Spinto dall'idea di consacrarsi numero uno del ciclismo mondiale dopo aver vinto quest'anno 13 corse tra cui Gand-Wevelgem, Amstel, campionato nazionale in linea, 3 tappe al Tour e 2 alla Tirreno Adriatico.
Spinto da un motore che è un tutt'uno con la testa: chi la conosce la descrive come senza eguali. Un motore che gli permette di andare forte in salita, in pianura, in volata. Una testa che lo ha fatto ripartire dopo un incidente drammatico al Tour di un paio di anni fa. Che lo fa spingere oltre ogni limite, perché a trovarne di corridori che ieri lottano con Ganna, domani con Pogačar e Alaphilippe, dopodomani con van der Poel.
Alla fine della prova di domenica ha abbracciato Ganna, nonostante tutto, a dimostrazione dello spirito e del rispetto che trasmette il ragazzo di Herentals.

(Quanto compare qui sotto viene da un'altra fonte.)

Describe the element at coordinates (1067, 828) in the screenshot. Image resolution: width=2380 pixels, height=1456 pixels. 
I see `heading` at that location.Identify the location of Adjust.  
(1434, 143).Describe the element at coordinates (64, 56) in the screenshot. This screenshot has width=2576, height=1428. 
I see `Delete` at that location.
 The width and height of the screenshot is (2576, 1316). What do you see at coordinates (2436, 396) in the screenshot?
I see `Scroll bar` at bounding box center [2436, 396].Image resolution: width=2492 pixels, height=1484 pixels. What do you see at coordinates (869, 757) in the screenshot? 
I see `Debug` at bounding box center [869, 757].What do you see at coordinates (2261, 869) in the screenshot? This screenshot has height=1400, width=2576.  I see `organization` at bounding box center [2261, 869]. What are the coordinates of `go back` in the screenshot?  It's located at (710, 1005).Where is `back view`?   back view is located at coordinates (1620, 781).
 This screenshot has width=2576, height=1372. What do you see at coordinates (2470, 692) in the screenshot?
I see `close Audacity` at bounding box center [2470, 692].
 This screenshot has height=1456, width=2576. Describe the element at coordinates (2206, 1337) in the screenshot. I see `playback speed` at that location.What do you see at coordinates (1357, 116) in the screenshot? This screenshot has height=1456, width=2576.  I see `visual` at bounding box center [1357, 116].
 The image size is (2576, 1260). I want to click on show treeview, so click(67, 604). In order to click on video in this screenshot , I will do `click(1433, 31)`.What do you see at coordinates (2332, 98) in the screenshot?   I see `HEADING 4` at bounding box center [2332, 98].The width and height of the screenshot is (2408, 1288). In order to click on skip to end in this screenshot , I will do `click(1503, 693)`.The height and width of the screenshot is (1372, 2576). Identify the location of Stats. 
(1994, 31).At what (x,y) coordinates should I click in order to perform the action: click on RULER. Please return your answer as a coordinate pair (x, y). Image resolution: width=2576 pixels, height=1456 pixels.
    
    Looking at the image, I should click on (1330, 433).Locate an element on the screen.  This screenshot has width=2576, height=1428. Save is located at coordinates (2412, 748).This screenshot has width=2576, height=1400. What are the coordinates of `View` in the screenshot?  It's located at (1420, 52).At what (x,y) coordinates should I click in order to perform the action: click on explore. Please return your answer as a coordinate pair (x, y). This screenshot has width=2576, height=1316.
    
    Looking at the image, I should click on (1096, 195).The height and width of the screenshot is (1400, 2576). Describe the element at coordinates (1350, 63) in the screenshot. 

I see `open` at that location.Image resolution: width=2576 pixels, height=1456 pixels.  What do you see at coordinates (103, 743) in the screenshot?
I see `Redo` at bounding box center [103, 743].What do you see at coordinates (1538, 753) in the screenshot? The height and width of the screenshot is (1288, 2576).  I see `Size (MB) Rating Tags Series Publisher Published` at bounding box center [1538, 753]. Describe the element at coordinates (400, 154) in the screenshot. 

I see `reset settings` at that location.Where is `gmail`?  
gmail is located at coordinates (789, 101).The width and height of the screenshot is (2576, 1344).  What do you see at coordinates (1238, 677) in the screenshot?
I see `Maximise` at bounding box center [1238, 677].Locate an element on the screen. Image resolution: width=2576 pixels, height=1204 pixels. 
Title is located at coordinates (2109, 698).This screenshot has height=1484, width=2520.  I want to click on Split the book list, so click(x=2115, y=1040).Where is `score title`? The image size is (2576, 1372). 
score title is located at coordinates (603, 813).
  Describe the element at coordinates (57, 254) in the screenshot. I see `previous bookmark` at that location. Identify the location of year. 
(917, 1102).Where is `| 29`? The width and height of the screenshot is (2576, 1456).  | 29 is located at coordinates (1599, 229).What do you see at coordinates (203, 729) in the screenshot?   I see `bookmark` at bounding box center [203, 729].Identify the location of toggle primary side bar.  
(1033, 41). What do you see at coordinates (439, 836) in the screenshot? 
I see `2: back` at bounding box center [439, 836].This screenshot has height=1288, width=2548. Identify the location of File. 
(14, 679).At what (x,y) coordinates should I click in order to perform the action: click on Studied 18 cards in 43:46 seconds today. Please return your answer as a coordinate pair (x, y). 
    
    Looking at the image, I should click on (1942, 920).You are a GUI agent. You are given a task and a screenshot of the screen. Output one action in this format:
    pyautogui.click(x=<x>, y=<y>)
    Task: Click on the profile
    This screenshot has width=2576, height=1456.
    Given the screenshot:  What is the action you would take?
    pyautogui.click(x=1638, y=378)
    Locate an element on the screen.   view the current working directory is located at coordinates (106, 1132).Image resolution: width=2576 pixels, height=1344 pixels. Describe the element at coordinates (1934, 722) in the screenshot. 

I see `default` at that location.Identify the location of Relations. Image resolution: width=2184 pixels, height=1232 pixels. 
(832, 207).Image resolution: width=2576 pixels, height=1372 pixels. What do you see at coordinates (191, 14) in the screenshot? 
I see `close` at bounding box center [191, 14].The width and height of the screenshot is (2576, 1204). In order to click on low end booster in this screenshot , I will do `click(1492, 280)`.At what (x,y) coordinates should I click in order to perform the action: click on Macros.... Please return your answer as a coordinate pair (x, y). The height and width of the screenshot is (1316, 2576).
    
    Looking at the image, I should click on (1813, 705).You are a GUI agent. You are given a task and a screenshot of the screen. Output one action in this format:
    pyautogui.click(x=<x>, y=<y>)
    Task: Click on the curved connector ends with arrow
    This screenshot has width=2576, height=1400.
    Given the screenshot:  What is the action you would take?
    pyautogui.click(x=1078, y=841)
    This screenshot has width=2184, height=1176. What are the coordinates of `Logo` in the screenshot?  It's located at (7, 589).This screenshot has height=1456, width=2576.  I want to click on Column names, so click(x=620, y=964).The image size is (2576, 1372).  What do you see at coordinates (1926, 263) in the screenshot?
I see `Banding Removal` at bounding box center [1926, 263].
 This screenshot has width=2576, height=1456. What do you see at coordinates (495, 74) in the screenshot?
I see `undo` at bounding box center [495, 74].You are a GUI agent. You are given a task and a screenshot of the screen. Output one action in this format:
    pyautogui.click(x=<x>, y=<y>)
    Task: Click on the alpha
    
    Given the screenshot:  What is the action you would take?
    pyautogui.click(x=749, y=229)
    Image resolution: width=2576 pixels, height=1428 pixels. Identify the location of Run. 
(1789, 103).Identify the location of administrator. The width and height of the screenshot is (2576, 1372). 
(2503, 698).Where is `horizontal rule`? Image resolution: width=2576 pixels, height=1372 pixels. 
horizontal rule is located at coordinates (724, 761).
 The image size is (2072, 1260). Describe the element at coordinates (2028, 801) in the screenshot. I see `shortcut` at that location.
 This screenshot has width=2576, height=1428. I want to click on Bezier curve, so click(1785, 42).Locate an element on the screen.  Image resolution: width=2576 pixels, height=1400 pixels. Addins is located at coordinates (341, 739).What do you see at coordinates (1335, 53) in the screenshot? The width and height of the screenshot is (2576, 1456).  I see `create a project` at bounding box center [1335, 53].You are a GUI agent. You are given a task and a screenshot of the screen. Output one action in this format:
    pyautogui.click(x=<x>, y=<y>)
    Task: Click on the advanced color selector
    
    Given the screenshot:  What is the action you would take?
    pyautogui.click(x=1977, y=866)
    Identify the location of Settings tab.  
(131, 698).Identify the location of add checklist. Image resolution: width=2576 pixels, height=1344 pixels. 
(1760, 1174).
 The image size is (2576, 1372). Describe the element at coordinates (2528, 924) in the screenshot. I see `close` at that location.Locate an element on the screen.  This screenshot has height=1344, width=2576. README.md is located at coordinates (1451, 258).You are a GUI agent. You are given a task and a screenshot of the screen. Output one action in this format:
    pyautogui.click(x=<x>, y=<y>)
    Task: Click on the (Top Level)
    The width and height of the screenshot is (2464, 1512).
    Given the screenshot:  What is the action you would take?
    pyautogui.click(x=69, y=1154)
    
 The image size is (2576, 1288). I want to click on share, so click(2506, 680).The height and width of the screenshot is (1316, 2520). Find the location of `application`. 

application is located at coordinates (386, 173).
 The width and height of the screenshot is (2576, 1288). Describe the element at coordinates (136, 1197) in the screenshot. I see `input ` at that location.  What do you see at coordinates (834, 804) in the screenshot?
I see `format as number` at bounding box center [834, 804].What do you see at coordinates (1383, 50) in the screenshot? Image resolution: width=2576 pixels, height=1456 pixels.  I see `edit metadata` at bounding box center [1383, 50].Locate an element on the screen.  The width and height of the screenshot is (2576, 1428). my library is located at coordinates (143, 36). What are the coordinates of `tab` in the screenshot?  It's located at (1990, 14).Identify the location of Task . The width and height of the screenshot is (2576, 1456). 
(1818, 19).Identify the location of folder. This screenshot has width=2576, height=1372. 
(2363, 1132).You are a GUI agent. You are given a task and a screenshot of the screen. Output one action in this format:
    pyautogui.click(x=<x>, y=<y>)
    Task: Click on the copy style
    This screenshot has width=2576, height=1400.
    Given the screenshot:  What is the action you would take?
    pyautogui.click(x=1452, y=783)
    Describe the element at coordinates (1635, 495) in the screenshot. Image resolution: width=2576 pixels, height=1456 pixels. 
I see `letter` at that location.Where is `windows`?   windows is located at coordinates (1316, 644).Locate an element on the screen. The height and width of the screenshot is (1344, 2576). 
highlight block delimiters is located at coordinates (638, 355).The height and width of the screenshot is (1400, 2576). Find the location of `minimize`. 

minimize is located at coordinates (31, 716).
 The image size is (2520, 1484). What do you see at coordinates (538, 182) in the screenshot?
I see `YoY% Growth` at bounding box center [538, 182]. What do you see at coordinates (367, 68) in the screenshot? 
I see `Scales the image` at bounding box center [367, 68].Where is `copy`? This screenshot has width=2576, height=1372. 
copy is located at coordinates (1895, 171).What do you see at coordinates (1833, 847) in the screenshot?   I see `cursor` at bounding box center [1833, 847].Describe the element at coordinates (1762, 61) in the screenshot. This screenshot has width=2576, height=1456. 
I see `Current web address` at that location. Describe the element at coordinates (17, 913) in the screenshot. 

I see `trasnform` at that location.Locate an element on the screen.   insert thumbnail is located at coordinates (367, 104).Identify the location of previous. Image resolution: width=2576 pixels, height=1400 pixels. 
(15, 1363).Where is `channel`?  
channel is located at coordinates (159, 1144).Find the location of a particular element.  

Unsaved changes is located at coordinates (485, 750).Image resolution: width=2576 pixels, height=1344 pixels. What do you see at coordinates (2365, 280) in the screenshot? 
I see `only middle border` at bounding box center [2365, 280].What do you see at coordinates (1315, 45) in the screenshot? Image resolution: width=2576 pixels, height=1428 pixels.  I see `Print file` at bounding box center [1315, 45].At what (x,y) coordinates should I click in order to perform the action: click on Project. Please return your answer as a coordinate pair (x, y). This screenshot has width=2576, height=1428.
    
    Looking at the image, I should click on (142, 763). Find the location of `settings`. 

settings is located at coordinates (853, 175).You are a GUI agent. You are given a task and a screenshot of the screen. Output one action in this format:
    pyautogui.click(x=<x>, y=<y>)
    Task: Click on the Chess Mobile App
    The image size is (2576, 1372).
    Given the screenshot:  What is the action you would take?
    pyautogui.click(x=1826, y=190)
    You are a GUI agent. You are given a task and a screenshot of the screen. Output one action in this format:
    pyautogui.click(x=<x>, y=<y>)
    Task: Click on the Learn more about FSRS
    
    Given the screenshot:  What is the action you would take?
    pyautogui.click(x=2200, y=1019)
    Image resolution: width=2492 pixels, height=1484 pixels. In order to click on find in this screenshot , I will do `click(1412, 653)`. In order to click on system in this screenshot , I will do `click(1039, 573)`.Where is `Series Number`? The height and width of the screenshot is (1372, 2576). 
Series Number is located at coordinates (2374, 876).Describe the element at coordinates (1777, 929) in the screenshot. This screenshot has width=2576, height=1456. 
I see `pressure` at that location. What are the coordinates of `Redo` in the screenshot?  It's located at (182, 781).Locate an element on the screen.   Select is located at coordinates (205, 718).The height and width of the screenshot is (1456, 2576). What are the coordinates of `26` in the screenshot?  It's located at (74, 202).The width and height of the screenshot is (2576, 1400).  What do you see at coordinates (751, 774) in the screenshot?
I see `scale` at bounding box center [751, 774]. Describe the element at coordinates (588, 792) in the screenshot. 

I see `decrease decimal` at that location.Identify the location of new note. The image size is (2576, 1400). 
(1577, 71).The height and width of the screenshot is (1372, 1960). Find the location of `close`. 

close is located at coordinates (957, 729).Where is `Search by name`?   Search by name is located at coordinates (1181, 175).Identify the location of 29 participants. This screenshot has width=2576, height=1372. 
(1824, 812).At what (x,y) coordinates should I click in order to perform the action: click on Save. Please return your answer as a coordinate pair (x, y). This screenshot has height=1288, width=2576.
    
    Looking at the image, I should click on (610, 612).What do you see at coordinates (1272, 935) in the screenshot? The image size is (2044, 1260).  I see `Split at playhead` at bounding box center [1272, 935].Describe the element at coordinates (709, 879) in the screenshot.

Si è dichiarato deluso, non poteva essere altrimenti, e ha aggiunto che da un punto di vista razionale perdere una crono per 5 secondi da un "super specialista", così lo ha definito, come Ganna, normalmente sarebbe una gran cosa, ma resta un argento che brucia, perché arrivato in casa e dopo essere stato in testa per due terzi di gara.
Dice, poi, van Aert che analizzerà la gara con calma da lunedì, ma che in realtà un'idea su dove ha perso la corsa ce l'ha: in un punto ha rischiato di cadere, e poi nel finale, tra Damme e Bruges, Ganna ha spinto nettamente più forte.
Domenica, tra i tanti corridori al via, abbiamo già trovato per chi simpatizzare: nessuno ce ne vorrà. Abbiamo trovato chi spingere con forza verso il traguardo per vederlo a braccia alzate - se proprio non dovesse essere qualcuno in maglia azzurra.
Siamo schietti, un Wout van Aert iridato non ci dispiacerebbe. O almeno che non arrivi di nuovo secondo, ecco.